In my opinion, when dive from Vmax at 90 degree(from SL to a deep valley),

excess thrust=weight vector+ engine thrust - drag force

at Vmax:
For full loaded fw190A8:

a = 9.8+ 7155/4272-0.2778*(160.5 ^2)/4272= 9.8+1.67- 1.67=9.8m/s^2= 32.2ft/s^2

For full loaded P47D:

a = 9.8+ 8767/6152-0.3681*(154.3 ^2)/6152= 9.8+1.425- 1.425=9.8m/s^2= 32.2ft/s^2

when speed building up to 720km/h=200m/s.......

For full loaded fw190A8:

a = 9.8+ 7155*(578/720)/4272-0.2778*(200 ^2)/4272= 9.8+1.35- 2.6=8.55m/s^2


For full loaded P47D:

a = 9.8+ 8767*(555/720)/6152-0.3681*(200 ^2)/6152= 9.8+1.10- 2.39=8.51m/s^2


when speed building up to 800km/h=222m/s......


For full loaded fw190A8:

a = 9.8+ 7155*(578/800)/4272-0.2778*(222 ^2)/4272= 9.8+1.21- 3.2=7.81m/s^2


For full loaded P47D:

a = 9.8+ 8767*(555/800)/6152-0.3681*(222 ^2)/6152= 9.8+0.989- 2.95=7.84m/s^2


when speed building up to 850km/h=236m/s......


For full loaded fw190A8:

a = 9.8+ 7155*(578/850)/4272-0.2778*(236 ^2)/4272= 9.8+1.14- 3.62=7.32m/s^2


For full loaded P47D:

a = 9.8+ 8767*(555/850)/6152-0.3681*(236 ^2)/6152= 9.8+0.93- 3.33=7.4m/s^2


Conclusion, P47D has slightly better dive acceleration when reaching 750-850km/h if both propeller efficiency=80%. I think this is the il2 FM method, if you test both in il2 4.11m, You'll find slightly dive acceleration difference.

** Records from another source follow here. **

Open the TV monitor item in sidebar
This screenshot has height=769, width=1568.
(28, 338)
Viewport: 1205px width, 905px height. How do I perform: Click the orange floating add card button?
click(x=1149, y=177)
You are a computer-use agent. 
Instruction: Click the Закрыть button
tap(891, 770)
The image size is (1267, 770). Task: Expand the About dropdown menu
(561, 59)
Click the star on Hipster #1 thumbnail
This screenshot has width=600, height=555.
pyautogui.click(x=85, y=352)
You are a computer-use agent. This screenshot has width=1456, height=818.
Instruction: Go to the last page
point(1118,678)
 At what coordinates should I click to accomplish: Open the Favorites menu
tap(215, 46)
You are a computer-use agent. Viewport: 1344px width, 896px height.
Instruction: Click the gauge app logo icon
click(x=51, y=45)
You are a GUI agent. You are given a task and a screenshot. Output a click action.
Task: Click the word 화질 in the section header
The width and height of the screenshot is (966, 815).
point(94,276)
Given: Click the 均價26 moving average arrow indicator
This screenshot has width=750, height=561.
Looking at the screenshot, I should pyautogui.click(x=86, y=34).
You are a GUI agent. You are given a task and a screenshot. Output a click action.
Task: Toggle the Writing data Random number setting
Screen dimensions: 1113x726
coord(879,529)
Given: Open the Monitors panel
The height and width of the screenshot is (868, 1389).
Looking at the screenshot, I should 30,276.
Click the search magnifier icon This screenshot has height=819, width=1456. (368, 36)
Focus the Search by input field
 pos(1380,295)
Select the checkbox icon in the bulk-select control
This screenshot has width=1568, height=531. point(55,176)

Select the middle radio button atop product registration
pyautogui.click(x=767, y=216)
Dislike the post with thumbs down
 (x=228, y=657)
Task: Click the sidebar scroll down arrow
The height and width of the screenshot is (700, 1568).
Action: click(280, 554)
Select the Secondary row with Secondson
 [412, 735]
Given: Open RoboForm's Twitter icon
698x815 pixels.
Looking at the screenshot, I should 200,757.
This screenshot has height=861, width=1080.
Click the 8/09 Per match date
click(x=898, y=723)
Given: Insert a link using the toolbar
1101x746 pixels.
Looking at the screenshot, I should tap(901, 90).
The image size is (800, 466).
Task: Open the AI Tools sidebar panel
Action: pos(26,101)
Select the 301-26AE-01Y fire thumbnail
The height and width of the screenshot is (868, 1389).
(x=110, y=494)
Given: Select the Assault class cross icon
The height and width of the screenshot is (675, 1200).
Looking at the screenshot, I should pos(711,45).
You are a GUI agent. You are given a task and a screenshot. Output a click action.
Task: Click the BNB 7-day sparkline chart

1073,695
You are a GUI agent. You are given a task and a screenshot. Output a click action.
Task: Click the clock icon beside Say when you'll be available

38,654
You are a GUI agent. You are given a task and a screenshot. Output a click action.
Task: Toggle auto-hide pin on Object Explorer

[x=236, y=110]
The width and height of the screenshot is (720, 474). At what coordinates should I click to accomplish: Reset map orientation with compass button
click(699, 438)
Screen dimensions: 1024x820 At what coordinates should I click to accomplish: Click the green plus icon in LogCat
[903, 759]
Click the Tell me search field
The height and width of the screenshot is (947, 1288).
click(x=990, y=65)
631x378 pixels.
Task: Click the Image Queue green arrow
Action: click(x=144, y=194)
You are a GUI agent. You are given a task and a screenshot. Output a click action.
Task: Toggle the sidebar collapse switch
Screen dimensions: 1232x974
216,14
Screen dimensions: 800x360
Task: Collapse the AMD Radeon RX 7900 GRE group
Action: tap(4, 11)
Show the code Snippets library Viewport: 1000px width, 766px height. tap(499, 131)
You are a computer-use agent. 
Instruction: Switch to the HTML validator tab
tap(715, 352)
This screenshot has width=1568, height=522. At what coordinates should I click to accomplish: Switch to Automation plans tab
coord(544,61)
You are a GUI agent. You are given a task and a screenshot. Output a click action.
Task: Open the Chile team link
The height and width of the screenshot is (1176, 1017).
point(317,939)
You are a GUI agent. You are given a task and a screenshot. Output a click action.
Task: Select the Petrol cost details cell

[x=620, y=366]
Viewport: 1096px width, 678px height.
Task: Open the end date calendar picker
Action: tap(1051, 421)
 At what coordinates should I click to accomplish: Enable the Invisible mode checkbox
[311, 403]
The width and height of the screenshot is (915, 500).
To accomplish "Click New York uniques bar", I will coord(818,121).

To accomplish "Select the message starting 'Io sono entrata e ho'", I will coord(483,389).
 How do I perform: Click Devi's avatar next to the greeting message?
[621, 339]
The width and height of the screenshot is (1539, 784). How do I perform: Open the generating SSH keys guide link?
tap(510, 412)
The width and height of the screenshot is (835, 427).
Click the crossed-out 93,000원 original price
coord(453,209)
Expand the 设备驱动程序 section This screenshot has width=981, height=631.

However, if fw190A8 propeller efficiency drops from 80% to 50% at 850km/h,

For full loaded fw190A8:

a = 9.8+ (50%/80%)7155*(578/850)/4272-0.2778*(236 ^2)/4272= 9.8+0.71- 3.62=6.89m/s^2 quite smaller than 7.4m/s^2 of P47D.

if fw190A8 propeller efficiency drops from 80% to 50% at 800km/h,

For full loaded fw190A8:

a = 9.8+ 50%/80%*7155*(578/800)/4272-0.2778*(222 ^2)/4272= 9.8+0.76- 3.2=7.36m/s^2 quite smaller than 7.84m/s^2 of P47D.

From fw190A8, wide chord propeller was used in fw190, the new wide propeller outperforms old narrow chord cousin at low -medium speed, but is inferior to old one at high speed(>= vmax).

If we assume that there is 0.5 m/s^2 difference between Fw190A8 and P47D along the 20 seconds dive, in the end of dive, P47D is 10m/s=36km/h faster. In fact, there is quite some air compressibility at 800kmh(500mph) where aircrafts need 200HP+ to overcome the increase of air darg coefficient which is NOT a constant any more. The more air darg coefficent, the more dive acceleration advantage for P47D due to bigger weight.


Conclusion, the il2 FM(without Mach number) is NOT suitable for simulating the high speed dive because of air compressibility which influences the propeller efficiency and air-wing drag coefficient.